A equipe de Kandel criou camundongos com hiperatividade de dopamina e os mesmos sintomas da esquizofrenia humana

A partir dessa hipótese, os pesquisadores decidiram superativar um dos receptores da dopamina, o D2, na região cerebral dos camundongos chamada corpo estriado. Assim eles conseguiram camundongos com hiperatividade de dopamina e os mesmos sintomas da esquizofrenia humana.

Ao contrário dos animais normais, que rapidamente aprendem tarefas em troca de recompensas, os animais modificados apresentaram dificuldade de aprendizado e falta de motivação. Embora demonstrassem prazer ao comer delícias como o milk shake desidratado oferecido pelos pesquisadores, eles não faziam esforço, se necessário, para conseguir a iguaria e se contentavam com a ração normal ao seu lado. 

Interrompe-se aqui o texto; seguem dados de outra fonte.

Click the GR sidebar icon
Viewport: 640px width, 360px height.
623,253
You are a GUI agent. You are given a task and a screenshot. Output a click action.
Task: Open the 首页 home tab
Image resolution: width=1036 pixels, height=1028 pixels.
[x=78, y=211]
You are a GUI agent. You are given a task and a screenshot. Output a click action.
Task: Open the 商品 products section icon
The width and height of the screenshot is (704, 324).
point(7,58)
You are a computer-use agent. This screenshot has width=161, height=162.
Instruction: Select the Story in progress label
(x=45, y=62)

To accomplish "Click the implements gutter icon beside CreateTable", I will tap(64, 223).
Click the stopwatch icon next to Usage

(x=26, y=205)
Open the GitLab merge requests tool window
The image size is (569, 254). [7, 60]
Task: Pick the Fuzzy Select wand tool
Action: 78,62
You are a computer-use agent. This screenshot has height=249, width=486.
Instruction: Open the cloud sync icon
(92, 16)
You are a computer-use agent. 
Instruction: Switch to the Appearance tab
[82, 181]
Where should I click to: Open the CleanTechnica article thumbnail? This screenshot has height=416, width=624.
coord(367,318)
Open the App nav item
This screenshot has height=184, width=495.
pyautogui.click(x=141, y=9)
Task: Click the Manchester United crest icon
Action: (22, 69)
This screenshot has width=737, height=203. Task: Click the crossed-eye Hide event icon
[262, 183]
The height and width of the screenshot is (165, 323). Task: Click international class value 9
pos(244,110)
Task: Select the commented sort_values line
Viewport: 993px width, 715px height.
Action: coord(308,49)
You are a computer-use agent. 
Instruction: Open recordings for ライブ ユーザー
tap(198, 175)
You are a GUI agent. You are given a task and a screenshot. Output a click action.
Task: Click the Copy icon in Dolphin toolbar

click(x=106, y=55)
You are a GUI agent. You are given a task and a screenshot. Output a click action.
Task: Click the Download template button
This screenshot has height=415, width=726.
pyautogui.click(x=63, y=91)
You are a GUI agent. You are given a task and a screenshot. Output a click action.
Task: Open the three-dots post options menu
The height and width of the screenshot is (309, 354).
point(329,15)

“Se você pudesse convidar um desses camundongos para jantar no melhor restaurante da cidade, ele responderia que não, pois daria muito trabalho andar até lá”, brinca Kandel. “E essa dificuldade de antecipar mentalmente o prazer é exatamente igual a que observamos em pacientes com esquizofrenia.”

Danos permanentes, drogas específicas

A equipe de Kandel também desenvolveu um método para reverter a superexpressão do receptor de dopamina nos camundongos modificados. A técnica não tem efeito de tratamento – funciona apenas como um interruptor da dopamina no cérebro dos animais –, mas permitiu uma nova descoberta sobre a esquizofrenia.

Camundongos modificados
Estudando camundongos modificados, os pesquisadores descobriram que a esquizofrenia surge durante a formação do cérebro e causa danos irreversíveis. (foto: Flickr/ Maria Akhmerova – CC BY-NC-SA 2.0)

Os pesquisadores observaram que não havia diferença no desenvolvimento da doença entre os camundongos que tiveram a superexpressão do receptor D2 desligada ao nascer e os animais em que o desligamento ocorreu na vida adulta. Ambos apresentaram distúrbios de comportamento. 

“Isso mostra que a esquizofrenia é uma doença do desenvolvimento, que se forma quando o cérebro ainda está em formação”, diz Kandel. “É uma descoberta incrível e explica por que mesmo os antipsicóticos que miram no receptor D2 não têm efeito sobre os sintomas cognitivos dos pacientes.”

Com base nos resultados desses estudos, os pesquisadores buscam novas drogas que combinem ações específicas para cada sintoma da esquizofrenia.

Os pesquisadores buscam novas drogas que combinem ações específicas para cada sintoma da esquizofrenia

“Há mais de 40 anos que a farmacoterapia não lança nada de novo para as doenças psiquiátricas”, destaca Kandel. “Com esses modelos animais poderemos identificar e criar tratamentos para cada mecanismo envolvido na esquizofrenia”, completa.

Kandel também acredita que o seu estudo pode ser útil para o entendimento de outras doenças psiquiátricas de sintomas parecidos, como a depressão. 

Ainda não há previsão de quando um medicamento será lançado, mas o pesquisador avisa que sua equipe já desenvolveu uma nova abordagem para tratar a esquizofrenia e que negociações com empresas farmacêuticas para testes com humanos estão em curso.